Technology has been a disruptive force in most industries and sectors over recent years. But in the real estate and construction (REC) sector, widespread adoption of new technologies has lagged somewhat. Indeed, the adoption of technology in property – or ‘Prop- Tech’ – has fallen a little short of its anticipated take-up. For example, in the U.S., the construction industry is several years behind many other industries with regards to technology with many companies still using manual systems for project planning and management. That’s why construction remains far behind in reaping the benefits of advanced technology.

However, 2017 is set to be the year the floodgates open for PropTech in the global REC sector, and we’ve looked at some key technologies you should be keeping an eye on in the industry this year.

THE WIDESPREAD USE OF DRONES

Drones have been in the news for various reasons recently – both good and bad. Thankfully, they are being put to good use in the construction industry and we’re seeing things get far more efficient on projects because of them. Drones not only save time (and therefore money!) but also improve safety for construction workers. A roof survey would normally involve human workers climbing onto the roof, which naturally involves considerable risk. By using drones, construction companies are able to bypass this risk, without losing much, if anything, in the way of accuracy.

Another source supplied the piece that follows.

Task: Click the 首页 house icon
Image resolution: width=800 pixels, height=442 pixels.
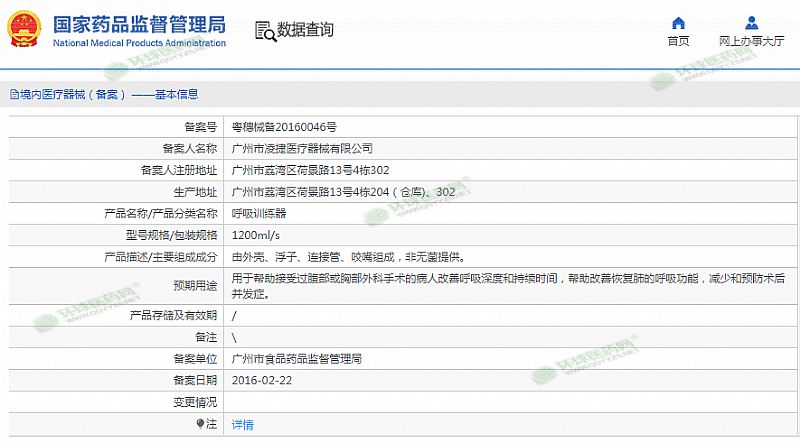Action: point(678,23)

For this reason, we are now seeing a wider adoption of drones by construction companies. However, the popularity of this technology has had the knock-on effect of bringing in increased regulation: aviation authorities around the world have introduced regulations for drones because of perceived privacy and security concerns, with many countries now demanding licenses or permits to use drones for certain activities or around important landmarks.

VIRTUAL REALITY – FROM GIMMICK TO LEGITIMATE TOOL

The use of virtual reality (VR) in property is already a $1 billion global industry and Goldman Sachs estimates that it is set to treble by 2020. VR has its obvious uses in the real estate sector: for example, VR is used for sales and marketing in the prime residential market, where investors often live miles away from the properties they want to view.

VR is also viewed as the next phase of Building Information Modeling (BIM), and as an enhancement to computer-aided design (CAD): developers can use VR to create more realistic and detailed renderings, which are now transitioning into virtual reality walkthroughs.